Structure-stability relationship of Immobiline chemicals for isoelectric focusing as monitored by capillary zone electrophoresis

Abstract An acrylamido buffer for isoelectric focusing in immobilized pH gradients, 1-acryloyl-4-methylpiperazine (p K = 6.85 at 25°C), was synthesized. As it is a disubstituted amide, it was thought that it would be much more resistant to alkaline hydrolysis. In reality, it degraded rapidly in 0.1 M sodium hydroxide solution at 70°C (86% in 6 h). Therefore, the stability of Immobiline buffers of p K 9.3, 8.5, 7.0 and 6.2 was investigated. Under the same hydrolysis condition, the degradation was 11%, 22%, 26% and 34%, in order of decreasing p K values. The kinetics of degradation were monitored by capillary zone electrophoresis in 0.1 M borate buffer (pH 9). The decrease of the main Immobiline peak and the appearance of its hydrolytic products, acrylic acid and a diamine, could be easily measured. The following general rules were derived: when the nitrogen engaged in the amido bond is inserted into a cyclic structure ( e.g. , 1-acryloyl-4-methylpiperazine) there is very little protection against hydrolysis, and conversely, when this nitrogen carries flexible, fairly long substituents (4–5 atoms long) much stronger shielding and protection of the amido bond can be obtained. These findings helped in designing new acrylamido derivatives strongly resistant to chemical degradation.

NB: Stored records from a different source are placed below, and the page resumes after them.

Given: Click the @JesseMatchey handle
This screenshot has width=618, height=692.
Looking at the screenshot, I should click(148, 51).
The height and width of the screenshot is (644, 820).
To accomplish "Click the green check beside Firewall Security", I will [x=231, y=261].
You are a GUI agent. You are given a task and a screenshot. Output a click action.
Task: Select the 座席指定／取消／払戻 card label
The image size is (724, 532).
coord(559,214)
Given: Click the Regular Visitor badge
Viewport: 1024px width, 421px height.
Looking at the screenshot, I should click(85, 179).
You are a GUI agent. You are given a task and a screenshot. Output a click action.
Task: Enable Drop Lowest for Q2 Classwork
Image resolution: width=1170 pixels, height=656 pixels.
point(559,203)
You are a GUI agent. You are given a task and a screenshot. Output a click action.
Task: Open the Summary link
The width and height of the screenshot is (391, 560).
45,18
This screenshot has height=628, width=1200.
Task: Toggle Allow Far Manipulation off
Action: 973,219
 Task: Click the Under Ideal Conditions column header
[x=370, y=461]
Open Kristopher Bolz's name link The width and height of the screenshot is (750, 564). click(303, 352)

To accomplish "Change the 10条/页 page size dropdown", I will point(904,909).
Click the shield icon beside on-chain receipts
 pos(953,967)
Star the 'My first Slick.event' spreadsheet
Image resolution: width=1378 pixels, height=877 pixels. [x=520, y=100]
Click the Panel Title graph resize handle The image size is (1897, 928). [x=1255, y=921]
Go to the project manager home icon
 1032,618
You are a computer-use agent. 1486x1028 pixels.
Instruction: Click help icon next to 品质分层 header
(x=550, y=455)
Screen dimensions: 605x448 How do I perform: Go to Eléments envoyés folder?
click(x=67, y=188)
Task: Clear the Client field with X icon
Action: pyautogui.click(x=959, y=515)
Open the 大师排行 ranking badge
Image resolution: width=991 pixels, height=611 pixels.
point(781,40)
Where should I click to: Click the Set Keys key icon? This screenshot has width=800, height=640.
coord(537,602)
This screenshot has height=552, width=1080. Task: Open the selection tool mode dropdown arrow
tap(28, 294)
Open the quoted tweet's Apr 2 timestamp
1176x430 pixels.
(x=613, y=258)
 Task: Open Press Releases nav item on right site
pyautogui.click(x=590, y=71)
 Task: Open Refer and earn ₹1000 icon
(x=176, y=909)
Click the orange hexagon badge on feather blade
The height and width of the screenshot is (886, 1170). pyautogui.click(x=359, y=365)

Capillary zone electrophoresis analysis of acrylamido buffers for isoelectric focusing in immobilized pH gradients

Abstract Studies are described using fourteen weak acrylamido acids and bases (Immobilines) as buffers and titrants for isoelectric focusing in immobilized pH gradients (IPG), plus one strongly acidic (pK 1.0) and one strongly basic (pK> 12) titrants, utilized in general to reach pH extremes in extended IPG ranges. Three fundamental properties of these buffers were evaluated: (a) resistance to alkaline hydrolysis of the amido bond; (b) hydrophilicity (so as to avoid hydrophobic interactions with the matrix during electrophoretic migration); and (c) resistance to oxidation by peroxodisulphate during the polymerization step. Capillary zone electrophoresis (CZE) was used to evaluate these properties. The acidic compounds were resolved in 100 mM acetate (pH 4) whereas the alkaline species were separated in 50 mM phosphate buffer (pH 7.7) (or pH 7.2 for the weaker compounds). All the acrylamido derivatives were detected underivatized by their absorption at 214 or 254 nm. The degradation kinetics of all compounds were monitored, after hydrolysis in 0.1 M NaOH at 70°C (up to 6 h), by CZE in 0.1 M borate buffer (pH 9). The decrease in the Immobiline peak and the appearance of its hydrolytic products (acrylic acid and a diamine in the case of the acrylamido bases) could easily be monitored and quantified in CZE by using the Gold integration system. A hydrophobicity scale was constructed by measuring the partition coefficients of the basic acrylamido derivatives in 1-octanol—water. General guidelines are given for the proper use of these chemicals and for the synthesis of additional compounds.